### What you are asked to do
Copy all of the records below verbatim.

○ ○ ○

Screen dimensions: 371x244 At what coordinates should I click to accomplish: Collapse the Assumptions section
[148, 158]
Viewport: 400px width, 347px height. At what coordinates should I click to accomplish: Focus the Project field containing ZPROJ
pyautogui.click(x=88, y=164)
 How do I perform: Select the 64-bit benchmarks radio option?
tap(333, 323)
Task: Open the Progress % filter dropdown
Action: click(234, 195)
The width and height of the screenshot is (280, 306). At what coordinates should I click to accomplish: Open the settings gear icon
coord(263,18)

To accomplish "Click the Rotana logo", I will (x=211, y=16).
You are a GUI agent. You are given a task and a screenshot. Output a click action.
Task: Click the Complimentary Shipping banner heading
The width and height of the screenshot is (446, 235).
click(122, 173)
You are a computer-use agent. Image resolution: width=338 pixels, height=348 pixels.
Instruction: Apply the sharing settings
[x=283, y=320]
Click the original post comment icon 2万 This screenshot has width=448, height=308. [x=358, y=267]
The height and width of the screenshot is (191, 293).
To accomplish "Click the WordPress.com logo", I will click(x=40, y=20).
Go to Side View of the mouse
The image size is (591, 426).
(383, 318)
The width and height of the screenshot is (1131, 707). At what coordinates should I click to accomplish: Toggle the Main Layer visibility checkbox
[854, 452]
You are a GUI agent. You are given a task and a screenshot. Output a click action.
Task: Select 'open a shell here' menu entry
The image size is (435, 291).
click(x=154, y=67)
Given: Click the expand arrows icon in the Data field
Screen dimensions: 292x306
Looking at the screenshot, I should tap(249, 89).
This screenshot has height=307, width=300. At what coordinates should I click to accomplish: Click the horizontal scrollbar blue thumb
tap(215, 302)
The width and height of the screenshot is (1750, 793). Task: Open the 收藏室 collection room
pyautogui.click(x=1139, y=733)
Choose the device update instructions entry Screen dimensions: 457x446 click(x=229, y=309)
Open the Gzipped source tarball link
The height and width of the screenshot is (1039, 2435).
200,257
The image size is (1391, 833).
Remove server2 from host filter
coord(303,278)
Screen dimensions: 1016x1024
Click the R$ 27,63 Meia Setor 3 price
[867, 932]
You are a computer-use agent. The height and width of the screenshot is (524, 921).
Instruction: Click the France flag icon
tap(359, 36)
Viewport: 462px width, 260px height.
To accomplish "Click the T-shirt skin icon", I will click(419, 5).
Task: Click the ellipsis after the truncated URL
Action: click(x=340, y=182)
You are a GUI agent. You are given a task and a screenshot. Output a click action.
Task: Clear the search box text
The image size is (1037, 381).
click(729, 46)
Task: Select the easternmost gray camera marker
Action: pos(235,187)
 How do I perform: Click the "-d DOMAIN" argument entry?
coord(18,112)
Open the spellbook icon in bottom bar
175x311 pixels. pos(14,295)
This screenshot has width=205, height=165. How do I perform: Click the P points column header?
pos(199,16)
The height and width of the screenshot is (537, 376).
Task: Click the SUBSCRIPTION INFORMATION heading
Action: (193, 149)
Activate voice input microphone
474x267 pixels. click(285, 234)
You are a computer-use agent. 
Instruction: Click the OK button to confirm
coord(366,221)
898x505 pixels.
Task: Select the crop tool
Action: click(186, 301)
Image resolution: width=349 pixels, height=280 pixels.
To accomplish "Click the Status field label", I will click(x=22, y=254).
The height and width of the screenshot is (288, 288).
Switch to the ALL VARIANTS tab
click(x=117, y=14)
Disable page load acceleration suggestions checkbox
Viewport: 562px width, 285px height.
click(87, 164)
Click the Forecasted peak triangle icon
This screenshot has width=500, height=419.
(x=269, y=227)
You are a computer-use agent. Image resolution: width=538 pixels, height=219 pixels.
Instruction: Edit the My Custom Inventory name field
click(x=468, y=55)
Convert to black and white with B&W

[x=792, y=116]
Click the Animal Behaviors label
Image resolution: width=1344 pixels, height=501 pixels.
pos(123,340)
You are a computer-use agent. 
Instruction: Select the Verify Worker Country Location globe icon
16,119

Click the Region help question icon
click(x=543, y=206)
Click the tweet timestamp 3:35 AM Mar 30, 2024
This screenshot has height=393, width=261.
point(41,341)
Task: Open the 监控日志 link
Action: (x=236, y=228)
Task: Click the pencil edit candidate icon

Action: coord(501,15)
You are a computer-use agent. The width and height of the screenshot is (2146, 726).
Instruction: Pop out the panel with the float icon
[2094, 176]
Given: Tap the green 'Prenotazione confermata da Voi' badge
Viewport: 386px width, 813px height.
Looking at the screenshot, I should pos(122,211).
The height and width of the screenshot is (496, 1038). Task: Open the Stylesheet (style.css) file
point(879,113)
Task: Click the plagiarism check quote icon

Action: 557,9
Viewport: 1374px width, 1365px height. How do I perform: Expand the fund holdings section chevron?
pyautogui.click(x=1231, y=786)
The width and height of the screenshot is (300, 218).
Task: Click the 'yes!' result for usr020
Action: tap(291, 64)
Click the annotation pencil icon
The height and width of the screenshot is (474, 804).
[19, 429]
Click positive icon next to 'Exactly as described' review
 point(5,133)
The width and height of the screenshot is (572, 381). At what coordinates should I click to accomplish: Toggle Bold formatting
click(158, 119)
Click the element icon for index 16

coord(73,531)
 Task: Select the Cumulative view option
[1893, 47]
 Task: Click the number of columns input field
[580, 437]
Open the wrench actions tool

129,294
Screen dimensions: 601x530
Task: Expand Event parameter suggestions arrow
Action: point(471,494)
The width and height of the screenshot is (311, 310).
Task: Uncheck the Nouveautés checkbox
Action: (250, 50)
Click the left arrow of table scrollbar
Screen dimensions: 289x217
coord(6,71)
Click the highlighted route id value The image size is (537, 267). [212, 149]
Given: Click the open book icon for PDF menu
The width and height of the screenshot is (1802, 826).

○ ○ ○

### Solution to this problem
Screen dimensions: 371x244 At what coordinates should I click to accomplish: Collapse the Assumptions section
[148, 158]
Viewport: 400px width, 347px height. At what coordinates should I click to accomplish: Focus the Project field containing ZPROJ
pyautogui.click(x=88, y=164)
 How do I perform: Select the 64-bit benchmarks radio option?
tap(333, 323)
Task: Open the Progress % filter dropdown
Action: click(234, 195)
The width and height of the screenshot is (280, 306). At what coordinates should I click to accomplish: Open the settings gear icon
coord(263,18)

To accomplish "Click the Rotana logo", I will (x=211, y=16).
You are a GUI agent. You are given a task and a screenshot. Output a click action.
Task: Click the Complimentary Shipping banner heading
The width and height of the screenshot is (446, 235).
click(122, 173)
You are a computer-use agent. Image resolution: width=338 pixels, height=348 pixels.
Instruction: Apply the sharing settings
[x=283, y=320]
Click the original post comment icon 2万 This screenshot has width=448, height=308. [x=358, y=267]
The height and width of the screenshot is (191, 293).
To accomplish "Click the WordPress.com logo", I will click(x=40, y=20).
Go to Side View of the mouse
The image size is (591, 426).
(383, 318)
The width and height of the screenshot is (1131, 707). At what coordinates should I click to accomplish: Toggle the Main Layer visibility checkbox
[854, 452]
You are a GUI agent. You are given a task and a screenshot. Output a click action.
Task: Select 'open a shell here' menu entry
The image size is (435, 291).
click(x=154, y=67)
Given: Click the expand arrows icon in the Data field
Screen dimensions: 292x306
Looking at the screenshot, I should tap(249, 89).
This screenshot has height=307, width=300. At what coordinates should I click to accomplish: Click the horizontal scrollbar blue thumb
tap(215, 302)
The width and height of the screenshot is (1750, 793). Task: Open the 收藏室 collection room
pyautogui.click(x=1139, y=733)
Choose the device update instructions entry Screen dimensions: 457x446 click(x=229, y=309)
Open the Gzipped source tarball link
The height and width of the screenshot is (1039, 2435).
200,257
The image size is (1391, 833).
Remove server2 from host filter
coord(303,278)
Screen dimensions: 1016x1024
Click the R$ 27,63 Meia Setor 3 price
[867, 932]
You are a computer-use agent. The height and width of the screenshot is (524, 921).
Instruction: Click the France flag icon
tap(359, 36)
Viewport: 462px width, 260px height.
To accomplish "Click the T-shirt skin icon", I will click(419, 5).
Task: Click the ellipsis after the truncated URL
Action: click(x=340, y=182)
You are a GUI agent. You are given a task and a screenshot. Output a click action.
Task: Clear the search box text
The image size is (1037, 381).
click(729, 46)
Task: Select the easternmost gray camera marker
Action: pos(235,187)
 How do I perform: Click the "-d DOMAIN" argument entry?
coord(18,112)
Open the spellbook icon in bottom bar
175x311 pixels. pos(14,295)
This screenshot has width=205, height=165. How do I perform: Click the P points column header?
pos(199,16)
The height and width of the screenshot is (537, 376).
Task: Click the SUBSCRIPTION INFORMATION heading
Action: (193, 149)
Activate voice input microphone
474x267 pixels. click(285, 234)
You are a computer-use agent. 
Instruction: Click the OK button to confirm
coord(366,221)
898x505 pixels.
Task: Select the crop tool
Action: click(186, 301)
Image resolution: width=349 pixels, height=280 pixels.
To accomplish "Click the Status field label", I will click(x=22, y=254).
The height and width of the screenshot is (288, 288).
Switch to the ALL VARIANTS tab
click(x=117, y=14)
Disable page load acceleration suggestions checkbox
Viewport: 562px width, 285px height.
click(87, 164)
Click the Forecasted peak triangle icon
This screenshot has width=500, height=419.
(x=269, y=227)
You are a computer-use agent. Image resolution: width=538 pixels, height=219 pixels.
Instruction: Edit the My Custom Inventory name field
click(x=468, y=55)
Convert to black and white with B&W

[x=792, y=116]
Click the Animal Behaviors label
Image resolution: width=1344 pixels, height=501 pixels.
pos(123,340)
You are a computer-use agent. 
Instruction: Select the Verify Worker Country Location globe icon
16,119

Click the Region help question icon
click(x=543, y=206)
Click the tweet timestamp 3:35 AM Mar 30, 2024
This screenshot has height=393, width=261.
point(41,341)
Task: Open the 监控日志 link
Action: (x=236, y=228)
Task: Click the pencil edit candidate icon

Action: coord(501,15)
You are a computer-use agent. The width and height of the screenshot is (2146, 726).
Instruction: Pop out the panel with the float icon
[2094, 176]
Given: Tap the green 'Prenotazione confermata da Voi' badge
Viewport: 386px width, 813px height.
Looking at the screenshot, I should pos(122,211).
The height and width of the screenshot is (496, 1038). Task: Open the Stylesheet (style.css) file
point(879,113)
Task: Click the plagiarism check quote icon

Action: 557,9
Viewport: 1374px width, 1365px height. How do I perform: Expand the fund holdings section chevron?
pyautogui.click(x=1231, y=786)
The width and height of the screenshot is (300, 218).
Task: Click the 'yes!' result for usr020
Action: tap(291, 64)
Click the annotation pencil icon
The height and width of the screenshot is (474, 804).
[19, 429]
Click positive icon next to 'Exactly as described' review
 point(5,133)
The width and height of the screenshot is (572, 381). At what coordinates should I click to accomplish: Toggle Bold formatting
click(158, 119)
Click the element icon for index 16

coord(73,531)
 Task: Select the Cumulative view option
[1893, 47]
 Task: Click the number of columns input field
[580, 437]
Open the wrench actions tool

129,294
Screen dimensions: 601x530
Task: Expand Event parameter suggestions arrow
Action: point(471,494)
The width and height of the screenshot is (311, 310).
Task: Uncheck the Nouveautés checkbox
Action: (250, 50)
Click the left arrow of table scrollbar
Screen dimensions: 289x217
coord(6,71)
Click the highlighted route id value The image size is (537, 267). [212, 149]
Given: Click the open book icon for PDF menu
The width and height of the screenshot is (1802, 826).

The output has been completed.